A emoção de “Amores pós-coloniais” está presente do início ao fim da peça, porque o espetador entende a que ponto a realidade não está longe da ficção. Para além dos verdadeiros testemunhos que são utilizados nesta peça, os atores saem por vezes do seu papel para partilhar a sua própria experiência pessoal. A música, o décor e o ecrã são utilizados com mestria e pontuam a peça de criatividade interativa.

Durante a peça percorremos não somente a época colonial, mas temos acesso às consequências que perduram até hoje. Esta peça é claramente engajada, o que lhe dá uma força suplementar, pois Hotel Europa mostra aqui acreditar que a arte pode mudar o mundo, ou pelo menos sensibilizar o espetador para realidades que pode não ter vivido, mas que através da identificação poderá compreender de forma privilegiada. A peça “Amores pós-coloniais” confirma a experiência original de “Portugal não é um país pequeno” a de que a companhia Hotel Europa nos proporciona sermos espetadores da História a acontecer em direto, um percurso longo de tomada de consciência individual e coletiva das questões coloniais e raciais.

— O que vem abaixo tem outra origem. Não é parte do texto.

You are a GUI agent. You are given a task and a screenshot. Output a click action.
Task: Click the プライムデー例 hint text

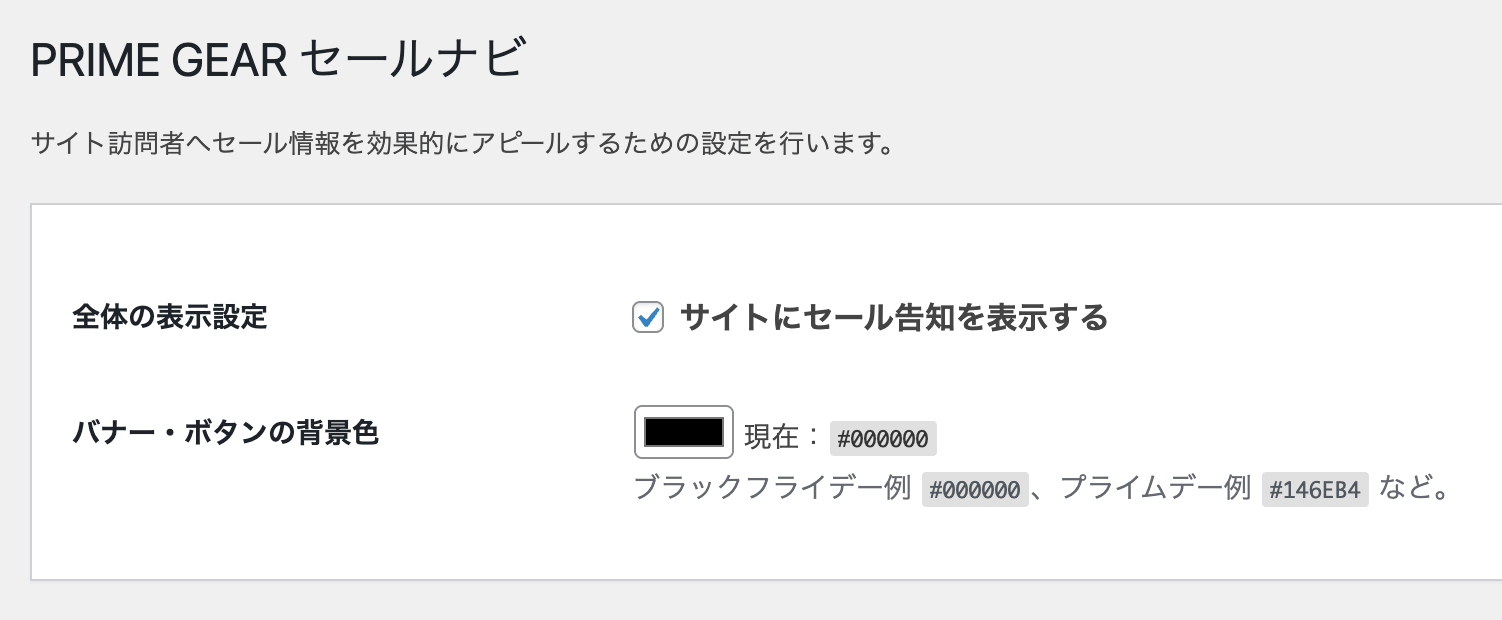click(x=1154, y=488)
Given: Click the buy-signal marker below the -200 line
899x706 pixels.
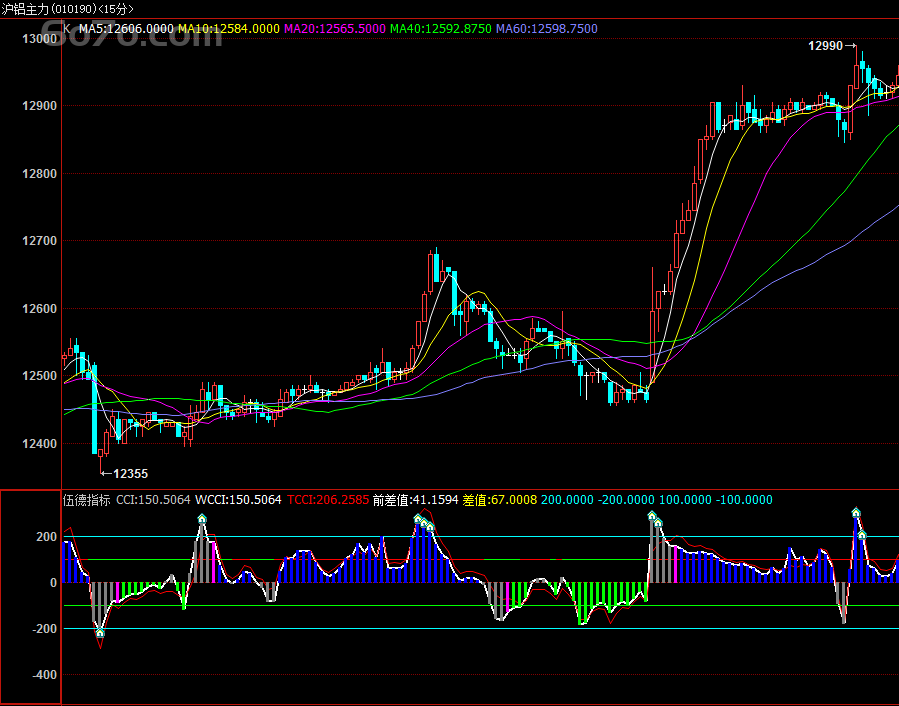Looking at the screenshot, I should [100, 632].
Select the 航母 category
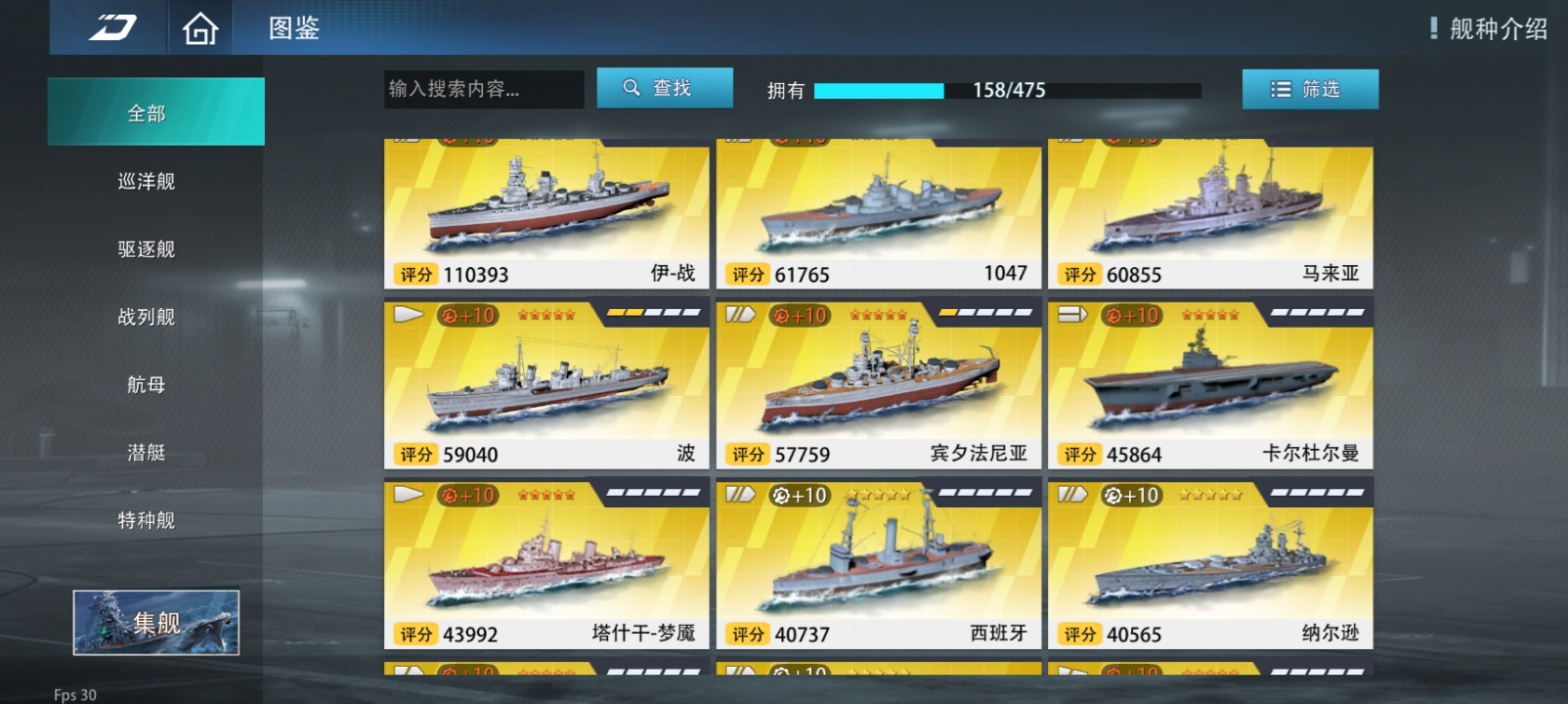Screen dimensions: 1568x704 point(147,384)

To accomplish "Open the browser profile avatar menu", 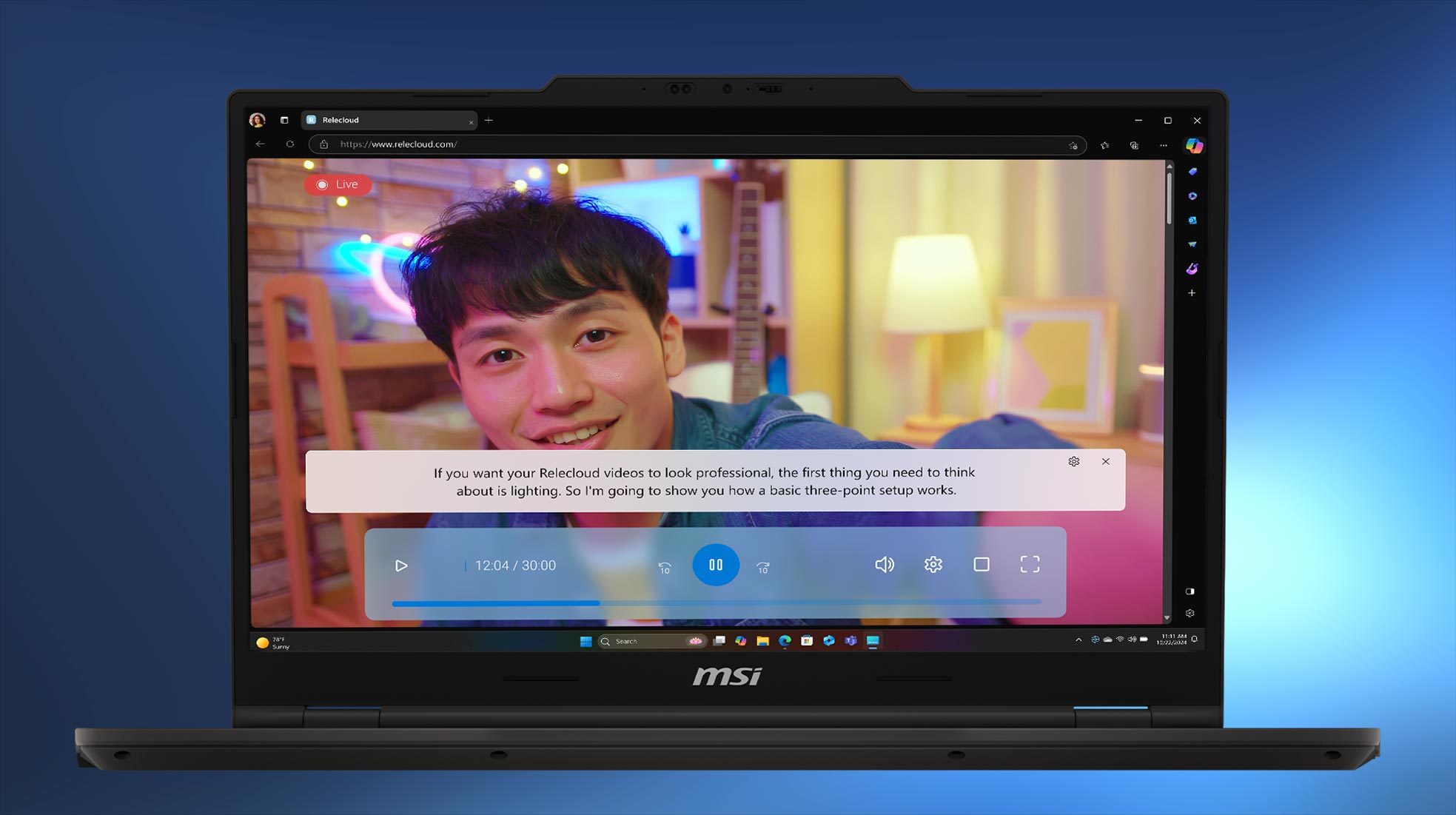I will point(258,120).
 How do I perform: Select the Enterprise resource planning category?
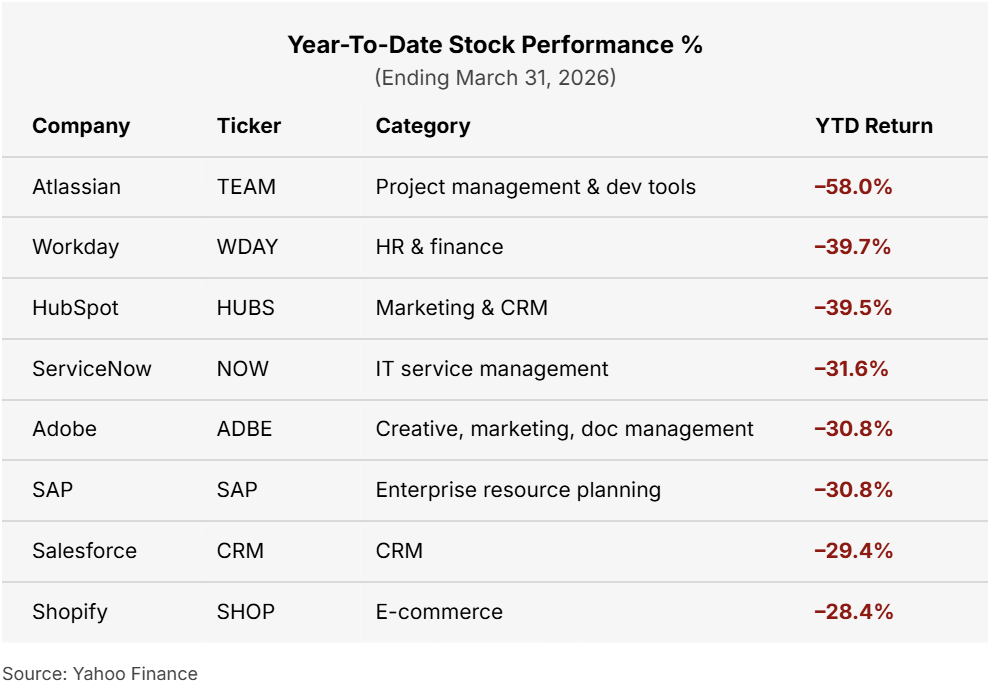coord(518,490)
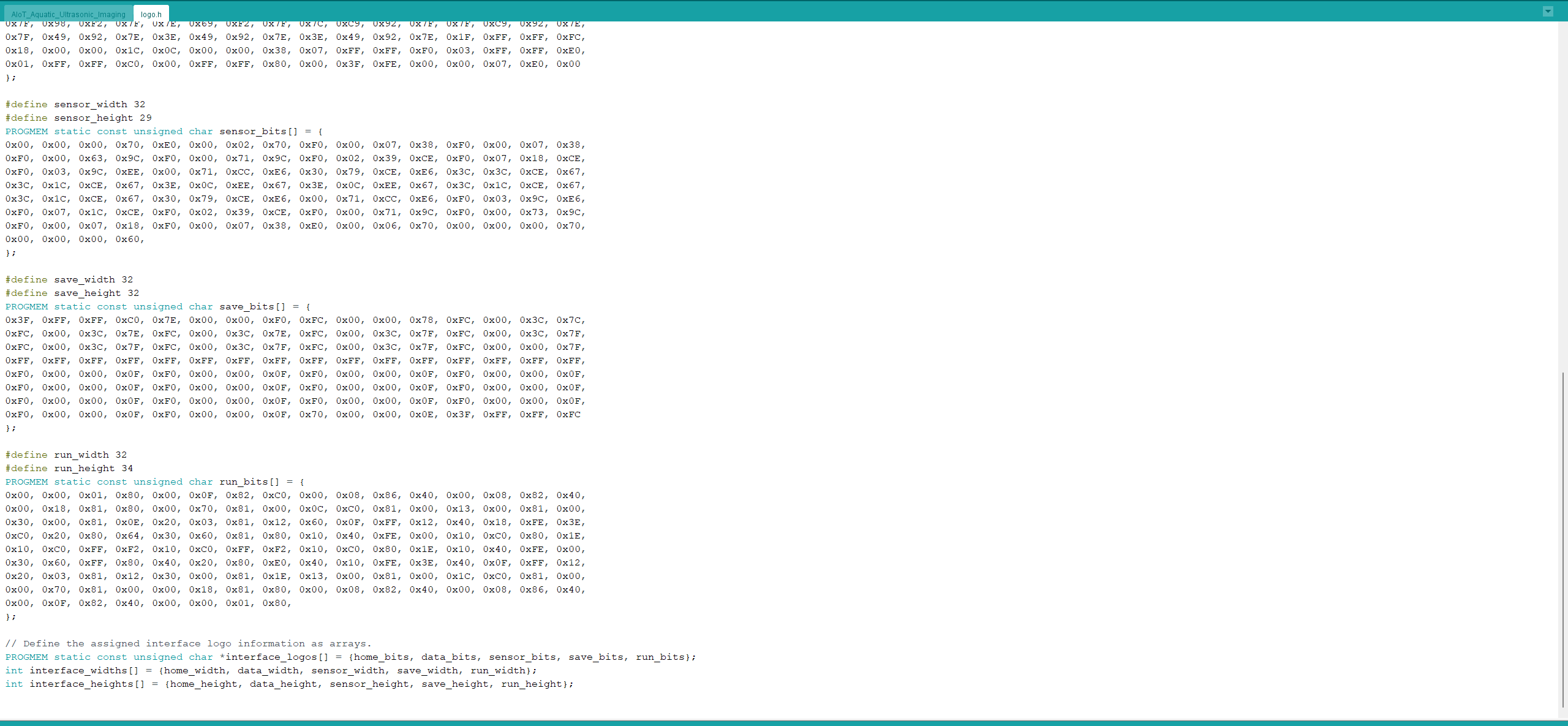This screenshot has height=726, width=1568.
Task: Click the empty scrollbar track above the thumb
Action: tap(1562, 196)
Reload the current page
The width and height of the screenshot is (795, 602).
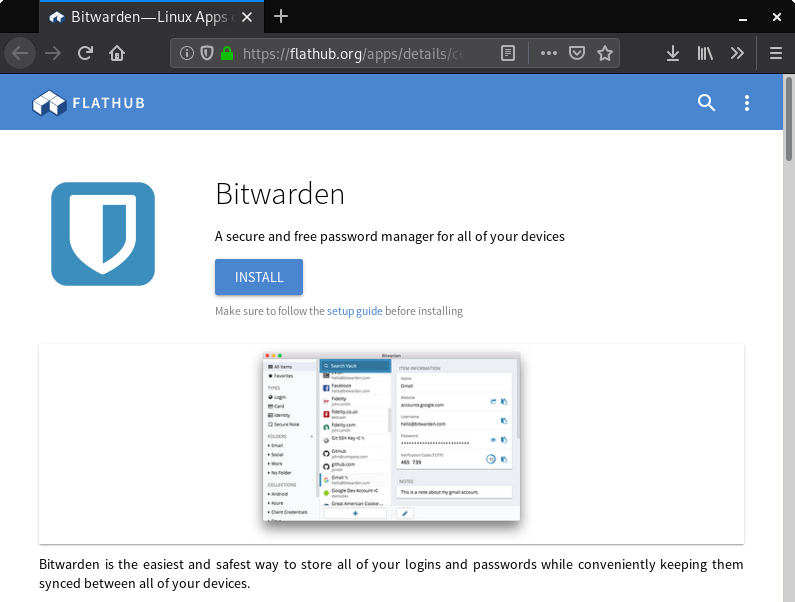86,53
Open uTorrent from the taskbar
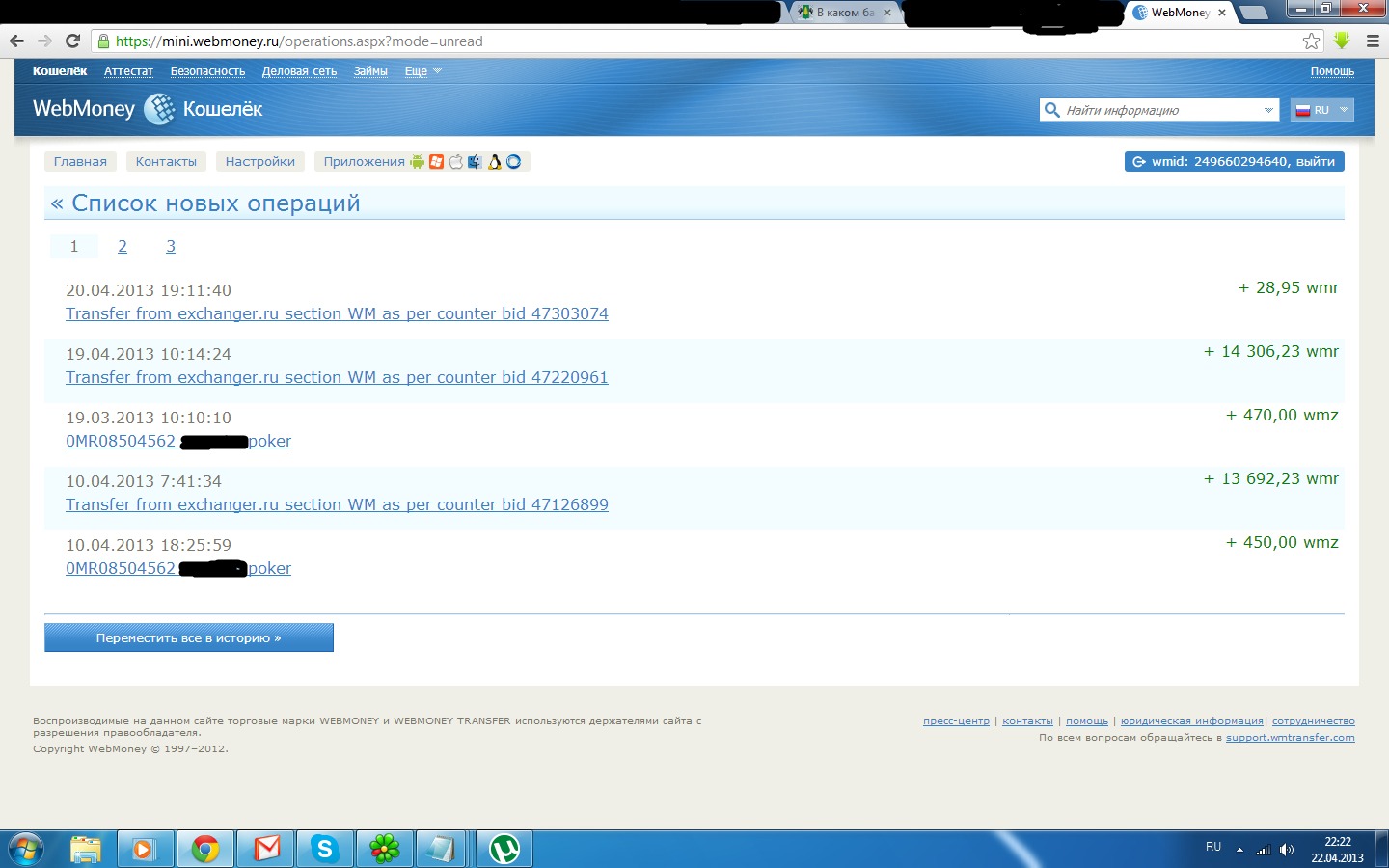Image resolution: width=1389 pixels, height=868 pixels. pyautogui.click(x=504, y=849)
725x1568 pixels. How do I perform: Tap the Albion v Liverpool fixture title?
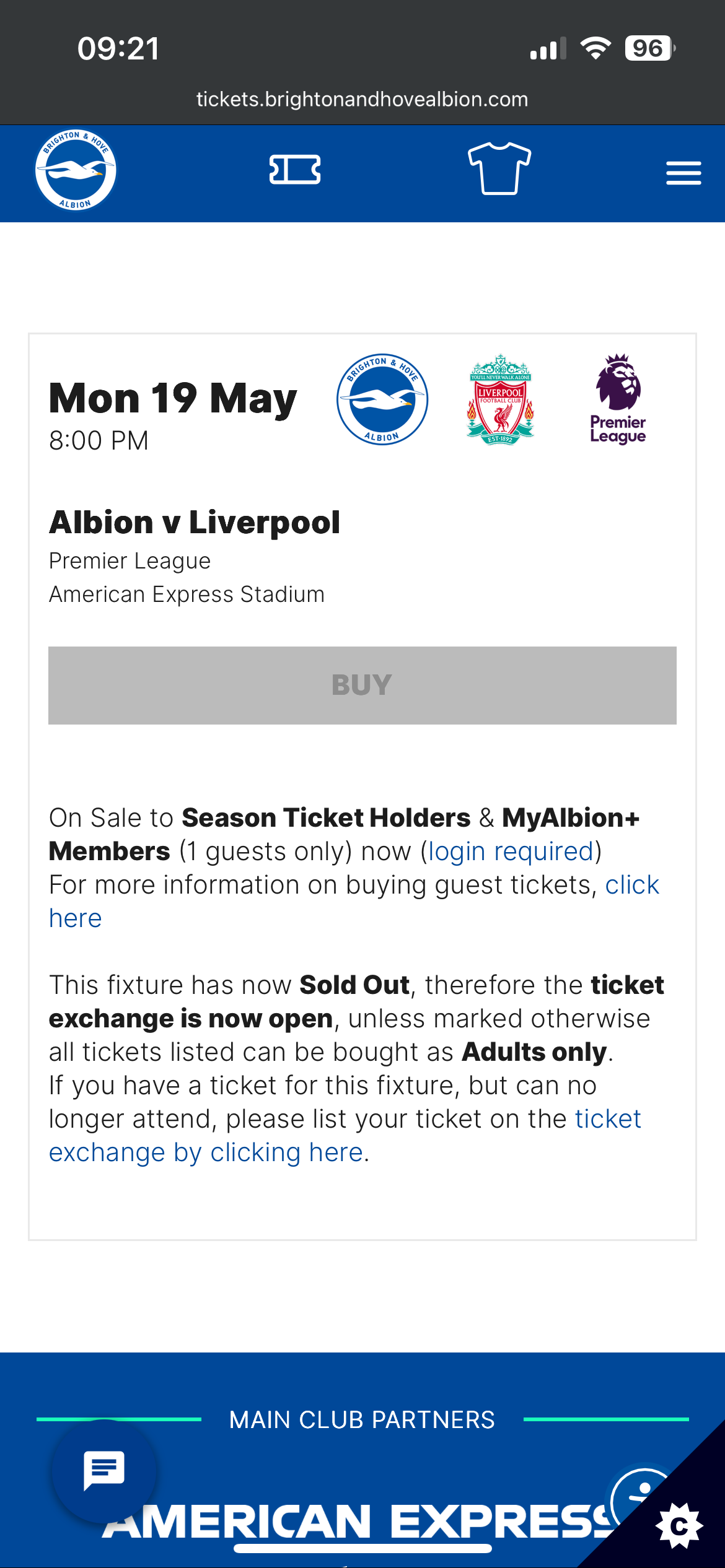[195, 522]
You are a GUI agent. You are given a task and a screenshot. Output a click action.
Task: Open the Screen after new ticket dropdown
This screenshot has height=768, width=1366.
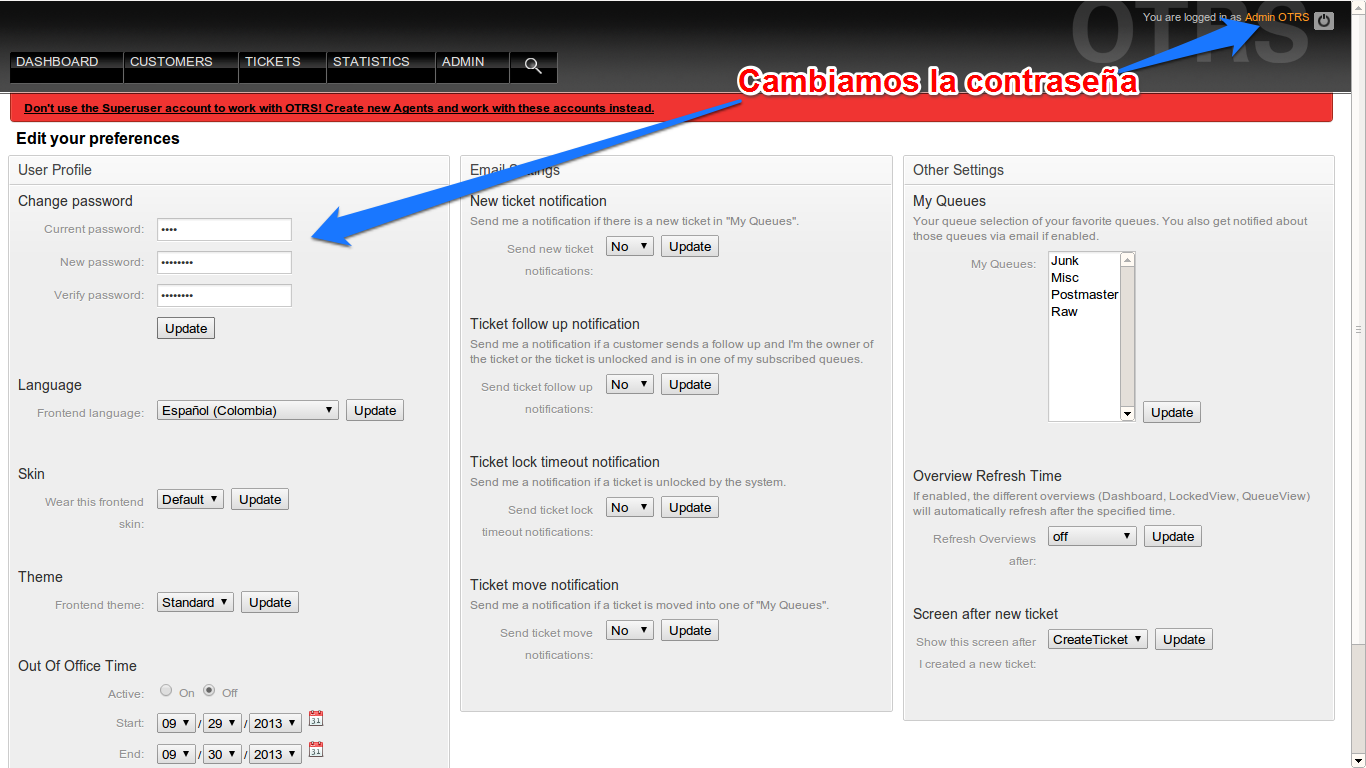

Hotel Europa é uma companhia formada por dois artistas de dois países diferentes (Portugal e República Checa). André Amálio e Tereza Havlíčková conheceram-se no programa de mestrado MA Performance Making na Goldsmiths University, em Londres. Desde essa altura que têm vindo a colaborar juntos e a desenvolver teatro documental que trabalha com uma sobreposição de material autobiográfico, histórias familiares, histórias nacionais, testemunhos, entrevistas, pesquisa historiográfica, criando uma complexa teia de referências de cultura popular e clássica que reflete sobre culturas, tempos e géneros.

Hotel Europa criou os espetáculos “Portugal não é um país pequeno” (2015), “Passa-porte” (2016), “Libertação” (2017) e “Amores Pós-Coloniais” (2019). O trabalho da companhia tem sido apresentado em Portugal, Brasil, França, Alemanha, República Checa e Eslováquia.

O “Chantiers d’Europe” é um festival multicultural criado em 2010, numa iniciativa do Théâtre de la Ville, dirigido pelo franco-português Emmanuel Demarcy-Mota, a partir da ideia que “a Europa tem de ser construída por uma ação artística e cultural e não só de um ponto de vista económico” com o objetivo de ajudar os “artistas a circular e a não ficarem fechados em países que estavam economicamente numa crise muito forte”. Por isso a presença dos países da Europa do Sul como a Itália, a Grécia, Espanha e Portugal, mais tocados pela crise económica, estão omnipresentes nas sucessivas edições do “Chantiers d’Europe”.

Em relação à cultura portuguesa em França, Emmanuel Demarcy Mota advoga a importância de “mostrar que Portugal também tem uma vitalidade artística, que não é só um país de sol e de férias, que não é só um país mais barato que a França, onde as pessoas são simpáticas” e que “é um país que também tem uma visão de futuro e não é só um país que está atrás do sistema francês ou alemão dentro da construção europeia”.